TherVacB (therapeutic vaccine trial) and IP-cure-B (immune-based HBV cure) both focus on hepatitis B treatment, with AOP contributing patient cohorts and clinical trial infrastructure.
AZIENDA OSPEDALIERO-UNIVERSITARIA DI PARMA
Italian university hospital contributing clinical trial sites, patient cohorts, and decision support expertise in hepatitis B and oncology research.
Their core work
Azienda Ospedaliero-Universitaria di Parma is a university hospital in Parma, Italy, combining clinical care with academic research. Their H2020 work centers on clinical trials and patient-facing research, particularly in hepatitis B treatment and head-and-neck cancer decision support. They contribute clinical cohorts, patient recruitment capacity, and real-world hospital data to European research consortia. Their strength lies in bridging laboratory science and bedside application within a functioning hospital environment.
What they specialise in
BD2Decide developed predictive models and decision support systems for personalized head and neck cancer treatment, coordinated by AOP.
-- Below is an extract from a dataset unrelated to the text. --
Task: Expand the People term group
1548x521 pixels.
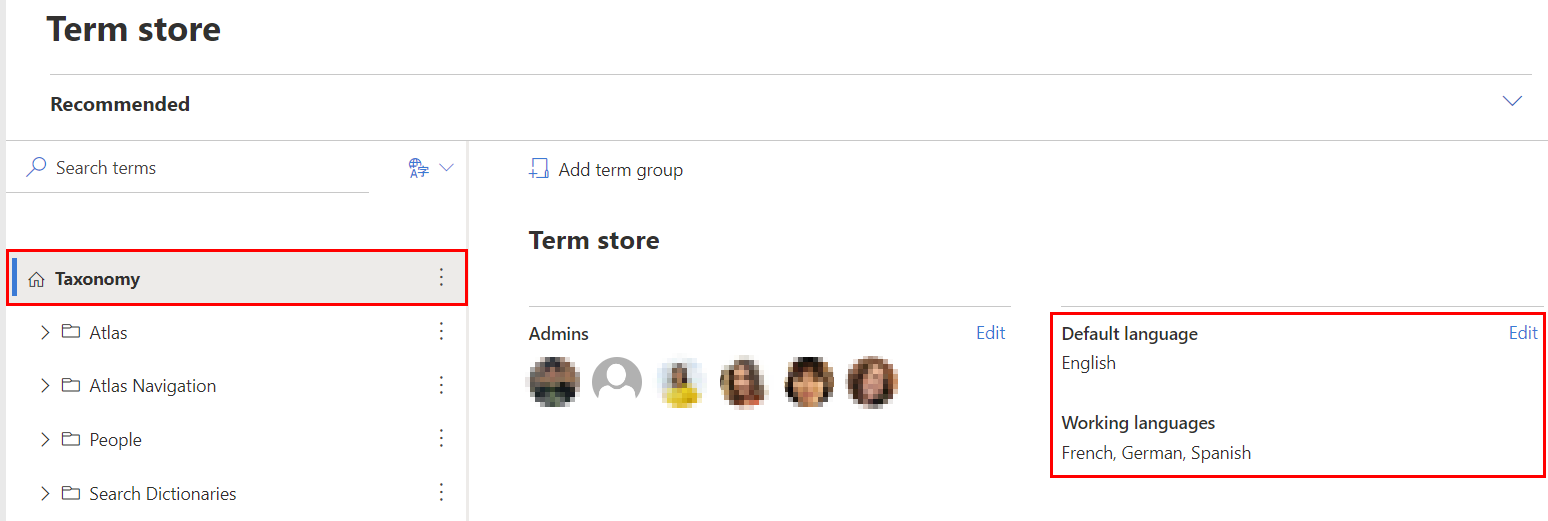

EU-CaRE studied the effectiveness and sustainability of cardiac rehabilitation programmes across Europe.
TherVacB involves therapeutic vaccine and adjuvant development for hepatitis B cure, with AOP handling patient stratification and recruitment.
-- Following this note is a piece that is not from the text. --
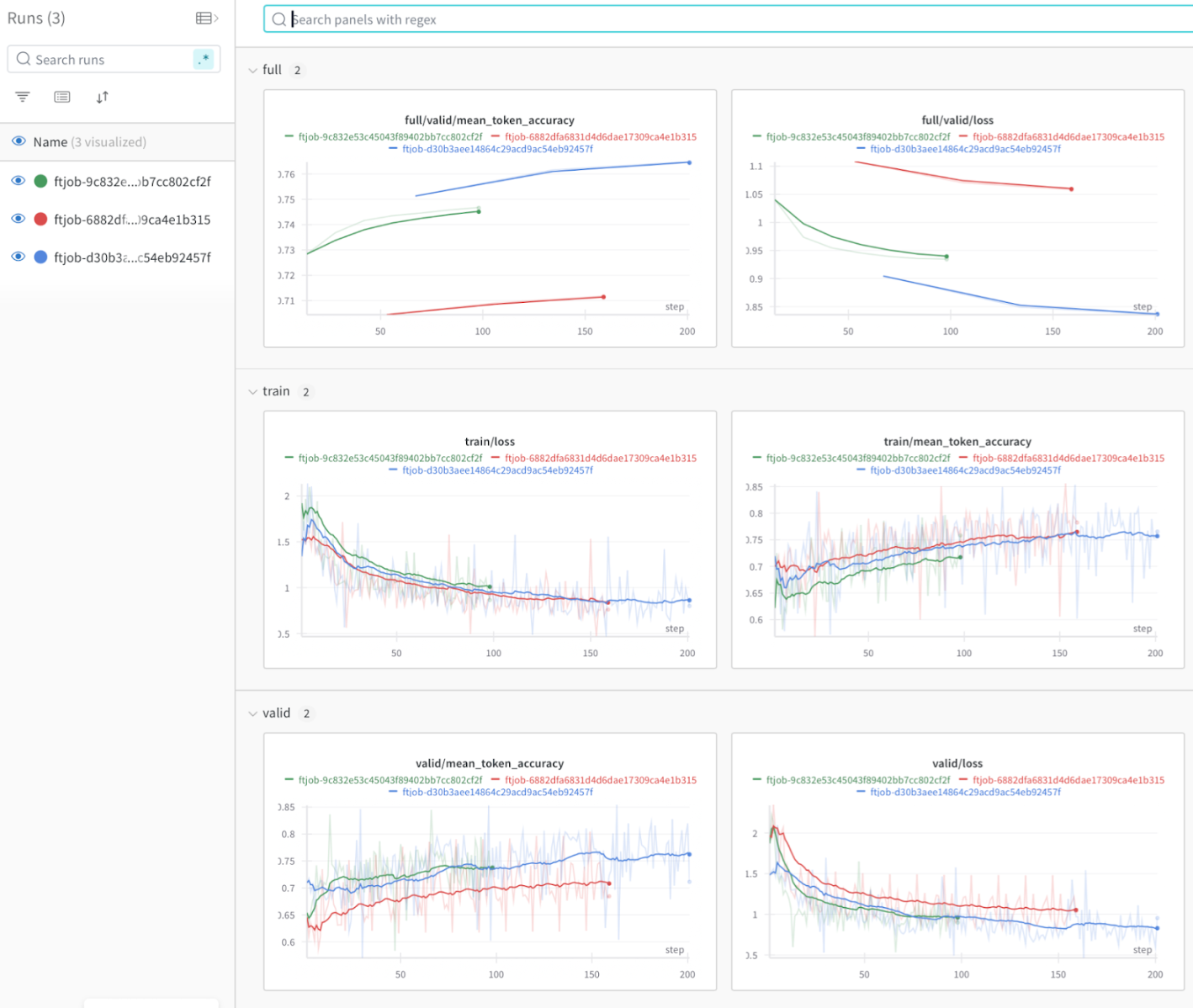
Task: Hide the run ftjob-9c832e from all charts
Action: click(x=18, y=181)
How they've shifted over time
AOP's early H2020 work (2015–2019) focused on data-driven clinical decision support — predictive models and DSS tools for oral cancer — alongside cardiac rehabilitation effectiveness studies. From 2020 onward, the focus shifted decisively toward infectious disease, specifically hepatitis B cure research through therapeutic vaccines, immune therapy, and large-scale clinical trials. This pivot from cancer informatics to virology/immunology clinical trials represents a significant thematic shift within their clinical research portfolio.
AOP is consolidating around hepatitis B clinical research and therapeutic vaccine trials, making them a strong partner for any consortium needing European clinical trial sites in virology.
How they like to work
AOP operates flexibly — they have coordinated one project (BD2Decide), participated as a full partner in two others, and served as a third party in one. With 56 unique partners across 14 countries from just 4 projects, they plug into large international consortia rather than leading them. This profile suggests a reliable clinical partner that provides hospital-based research infrastructure and patient access to broader European teams.
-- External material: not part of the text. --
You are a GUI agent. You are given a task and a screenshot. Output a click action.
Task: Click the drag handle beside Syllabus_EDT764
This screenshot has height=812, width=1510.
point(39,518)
AOP has worked with 56 distinct partners across 14 countries through only 4 projects, indicating participation in large, geographically diverse consortia. Their network spans well beyond Italy, reflecting the international nature of clinical trial collaborations.
What sets them apart
As a university hospital, AOP offers something pure research institutes cannot: direct access to patient cohorts, clinical trial infrastructure, and real-world treatment data within an active healthcare setting. Their dual track record in both cancer informatics (as coordinator) and infectious disease trials (as clinical partner) shows versatility across therapeutic areas. For consortium builders, they represent a proven Italian clinical site with experience managing patient recruitment and stratification in multi-country studies.
Highlights from their portfolio
- BD2DecideAOP's only coordinator role — a big-data decision support project for head and neck cancer, showing their capacity to lead research, not just contribute patients.
- TherVacBTheir largest funded project (EUR 714,894), running until 2026, focused on developing a therapeutic vaccine to cure hepatitis B — a long-term commitment to a high-impact clinical goal.
- IP-cure-BParticipation as a third party signals AOP was specifically recruited for its clinical expertise in HBV, reinforcing their emerging specialization in hepatitis B research.